Server Response Time - How Much Does it Really Matter?
In other blogs we’ve discussed uptime as one measure of a website’s performance. Other metrics often quoted are server response time and page load time. It’s easy to see how uptime or page load time can impact a visitor’s experience. Server response time though, is just one component of each of these higher level metrics, one possibly overlooked when optimizing a website.
Is this single component of the total web experience worthy of your attention?
The short answer is: yes!
If your website visitors have to wait too long they will leave. You won’t get the sale, or the lead. Your website, and possibly your company name may have a negative association the next time they go surfing the web. Most studies converge on a maximum total wait time of about two seconds. Much longer than that and your visitor is bored, frustrated or annoyed and they move on to the next website.
Looking at the data from this past holiday season the trends indicate that the websites with better server side performance generally had better overall user experiences - faster total page load time. While not true for every retailer, it is easy to see the correlation. If your server response time is slow it won’t matter how streamlined your webpage is when it comes to the end user’s experience.
And if you use Google Adwords, they use a measure of “load time” when determining which ads to offer. “Site speed” is also taken into account for Google rankings, though the official word is speed doesn’t influence rankings as much as relevance.

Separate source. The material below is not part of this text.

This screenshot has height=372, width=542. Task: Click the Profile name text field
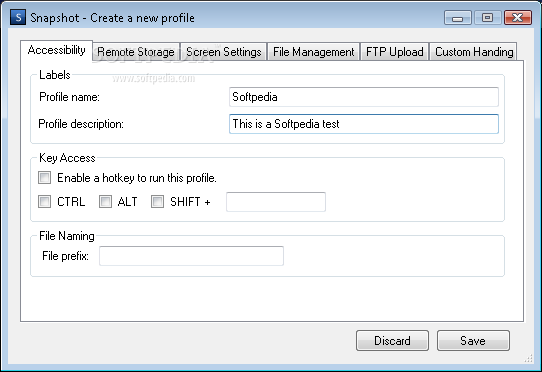[x=364, y=97]
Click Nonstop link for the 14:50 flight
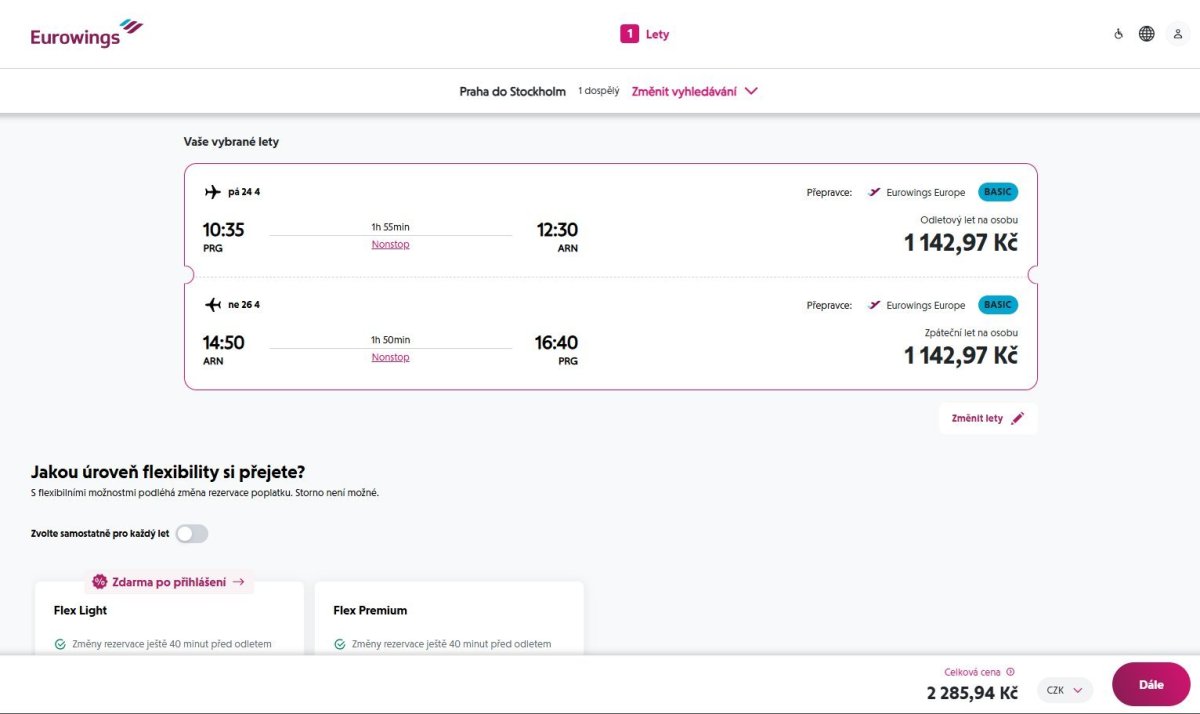Viewport: 1200px width, 714px height. (390, 358)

Using monitoring services that examine your website from multiple, preferably global, locations gives you the insight into seeing how your website is performing. Server response time is just one of the metrics you can analyze but one you need to pay attention to as it can change due to factors completely external to your system.
Take Seatgeek.com for example. Last August the East coast experienced an earthquake centered in Virgina. Seatgeek used Amazon cloud services - hosted in Virgina. When they checked their monitoring systems they found a huge spike in response time due to the earthquake’s impact on the servers. Fortunately the increased response time was short lived, but the point is hard to miss.
Every website needs to be monitoring frequently enough to catch events as they happen. And you need to be prepared to respond. Server response time is a critical component in determining the overall user experience of your website. In the end, it is the user experience that either makes your business, or loses you business.